Current Issue / DU Alumni

What a day, V-J

On V-J Day in 1945, Denverites celebrated Japan's surrender, marking the end of World War II. Photo courtesy of the Denver Public Library Western History Collection

Pearl Harbor. JFK’s assassination. The Challenger disaster. 9/11.

August 14, 1945, is another day seared into America’s collective memory. It’s the anniversary of the day Japan surrendered, formally ending World War II.

“V-J Day was different,” recalls Antoinette “Toni” Hagener (BA ’46). “People were euphoric. It was a special occasion.”

Hagener was working for 40 cents an hour in DU’s switchboard office, the “nerve center” of campus. So, she was among the first to hear the news.

“Everyone pretty much evacuated the campus,” she says. “We all jumped aboard the No. 8 streetcar at Evans and University and went downtown to celebrate.”

They encountered a huge traffic jam near the Capitol where thousands had gathered.

“People were cheering, dancing, crying,” Hagener recalls. “We were hugging each other and that famous Life magazine photo [of a sailor kissing a nurse in Times Square] was repeated over and over.”
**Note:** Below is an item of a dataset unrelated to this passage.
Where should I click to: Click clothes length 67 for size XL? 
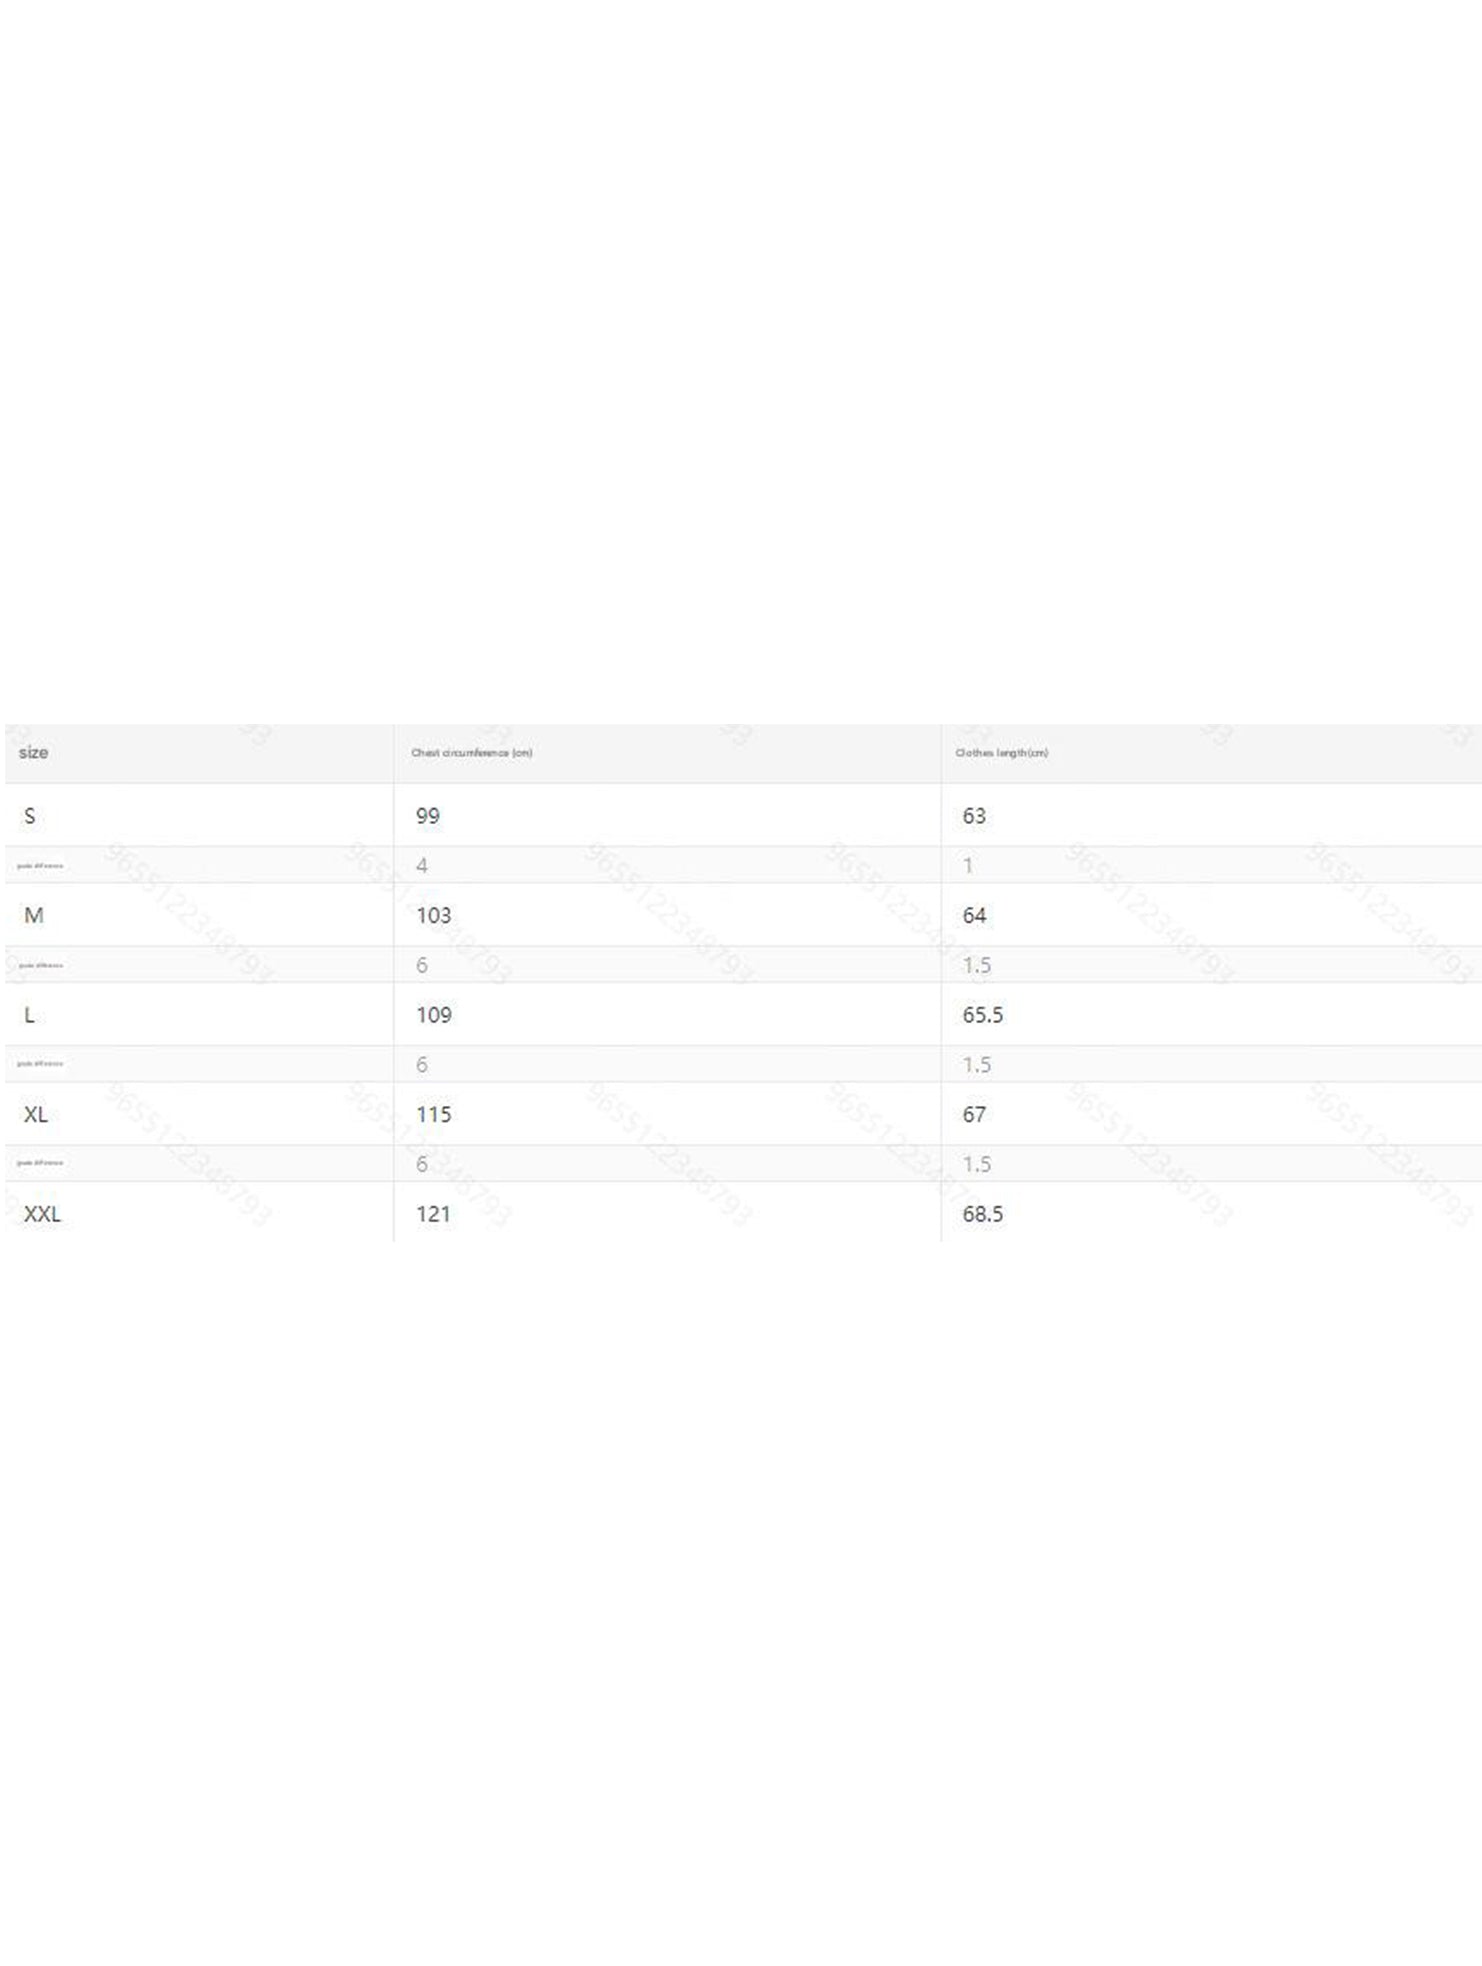(974, 1114)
Sam Lusky, a reporter for the Rocky Mountain News, described the scene: “Servicemen kissed their girls and they kissed somebody else’s girl and pretty soon everybody was kissing everybody else and nobody was complaining.”

Meanwhile, Carol Joseffy (BA ’45) was hosting a sorority lunch in the Tea Room of the Denver Dry Goods Department Store in Downtown Denver.
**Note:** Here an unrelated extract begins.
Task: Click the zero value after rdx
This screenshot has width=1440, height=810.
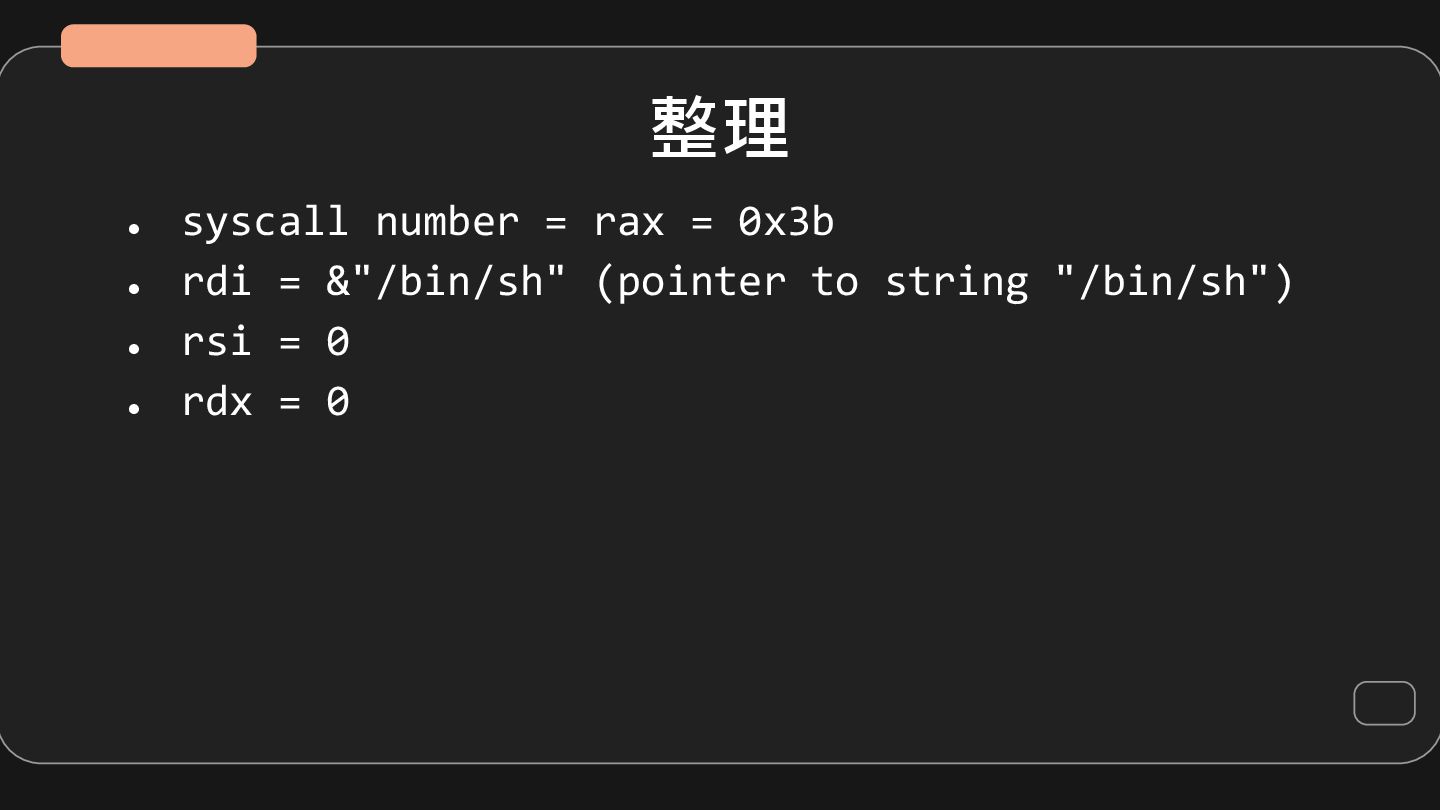Action: click(x=338, y=402)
“We went downstairs and everyone was leaving the store to join the celebration,” she recalls.

Lenore Seiler (BA ’47) worked as a timekeeper at the Remington Arms Company in Lakewood. The manufacturer employed 20,000 people during the war.

“The plant emptied instantly,” she says. “We built nosecones for rockets, and everyone took one home as a souvenir.”

Seiler, who was engaged to a sailor serving in the Pacific, caught a ride home with a coworker.

“I went back later to get my paycheck. But that was it. We were done. My job was over.”

The end of the war changed the campus, too. Joseffy’s graduating class that year numbered 362. But just four years later, swelled by veterans, DU graduated 2,243 undergraduate students.

“The veterans made quite an impact on the campus,” Joseffy recalls. “Some were bitter, but most were happy to be back. They seemed older than the rest of us, even though we were the same age.”

“Before the war, DU students were primarily from around Denver,” Seiler notes. “Veterans came back on the GI Bill. Enrollment suddenly grew to almost 10,000 students. They were from all over the country.

“It was a fun, exciting time to be on campus.”